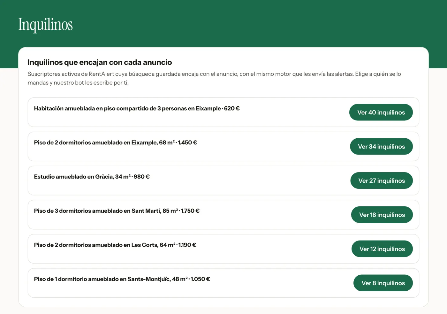Viewport: 447px width, 314px height.
Task: Open the Ver 40 inquilinos button
Action: (x=381, y=112)
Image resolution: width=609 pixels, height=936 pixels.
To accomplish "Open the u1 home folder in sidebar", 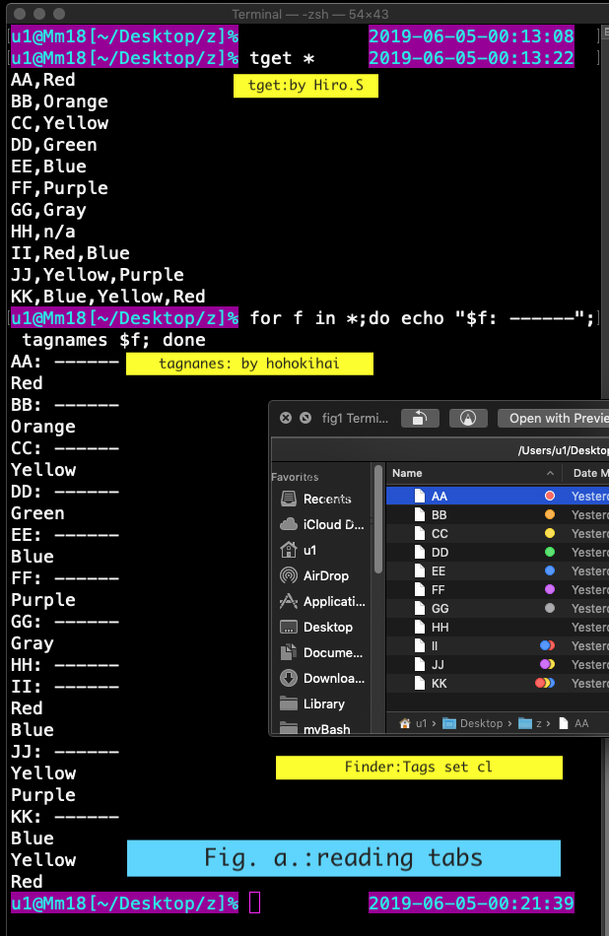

[What to work on] Reproduce all of the entries above with "sidebar" replaced by "side panel", leaving everything else unchanged. Omit the pictures from your answer.

[Task output]
Viewport: 447px width, 314px height.
Task: Open the Ver 40 inquilinos button
Action: (x=381, y=112)
Image resolution: width=609 pixels, height=936 pixels.
To accomplish "Open the u1 home folder in side panel", 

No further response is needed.